If a claimant is pursuing a personal injuries claim funded by a CFA, and the solicitors’ firm goes into administration, can the CFA be assigned to a new firm? No, says the County Court at Liverpool. In Jones v Spiral Healthcare (unreported, 11th September 2015, transcript available on Westlaw), the original CFA was entered into validly in 2012. In 2014 the Claimant’s solicitors’ firm became insolvent. Administrators were appointed. The administrators sold all of the extant CFA-funded PI claims to a new firm which took them over. The transaction was supported by a deed of assignment between the administrators and the new firm which was intended by both parties to achieve a transfer of all of the existing CFAs so that the new firm could act on the existing terms. The claim of Jones succeeded and the Claimant’s solicitors claimed the costs due under the CFA, including costs incurred after the assignment. However the Court held that it isn’t possible to assign a CFA. The Court distinguished Jenkins v Young Brothers [2006] 1WLR 3189, in which the High Court had held that it is possible to assign a CFA, on the factual basis that Jenkins involved a client following an individual solicitor whereas in Jones there was no evidence that the Claimant cared about which solicitor was acting for him and so the assignment was a simple business transaction. The Court held that what the parties thought was an assignment was in fact a novation, i.e. a new contract on the same terms as the old, and that the new contract was invalid because it did not comply with the Conditional Fee Agreements Order 2013 which required a success fee to be limited to 25% of general damages. In consequence, the costs due under the old CFA were recoverable but those incurred since the novation were not.

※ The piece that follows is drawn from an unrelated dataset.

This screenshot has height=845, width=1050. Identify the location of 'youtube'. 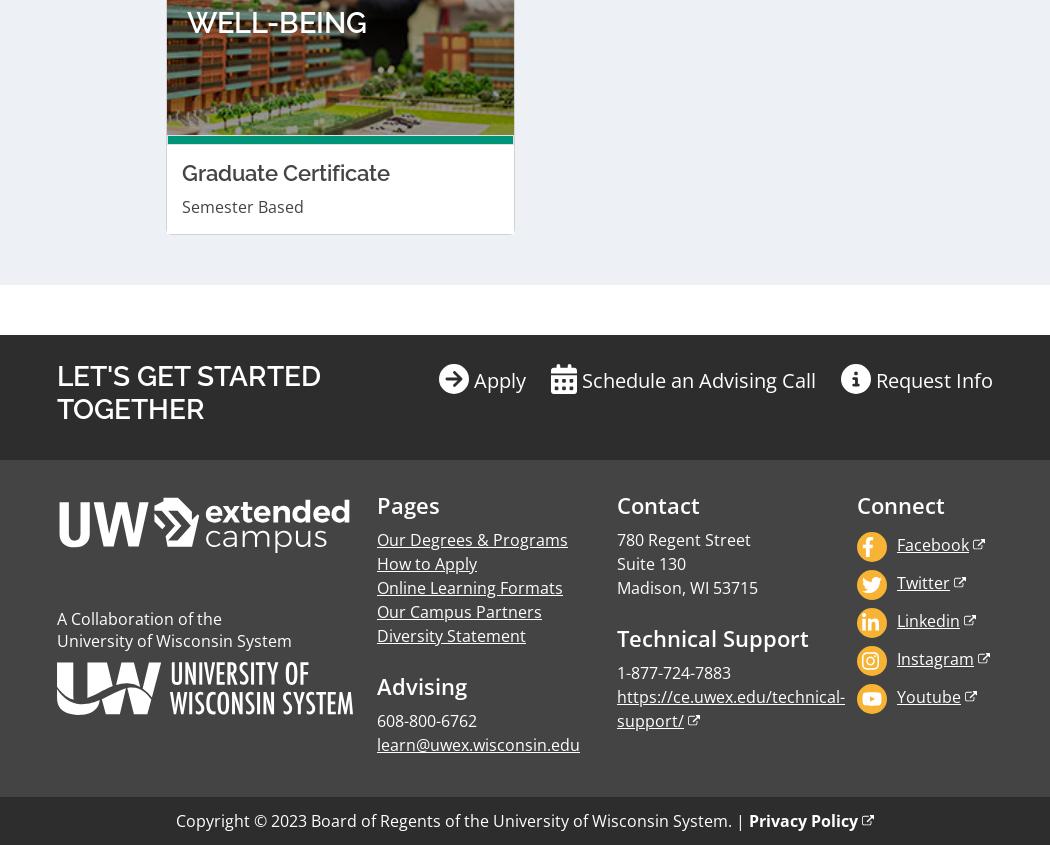
(927, 193).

It does seem a nonsense that two contracting parties who intend their agreement to be an assignment, have to run the risk that a Court will tell them that contrary to both of their wishes, it is not an assignment but a novation. That is particularly so when the client’s interests were protected in exactly the same manner as they had been all along. However the practical lesson is that those who acquire CFA-funded cases from other firms, whether those firms are insolvent or not, will have to enter into a new CFA with the client and claim their costs under that.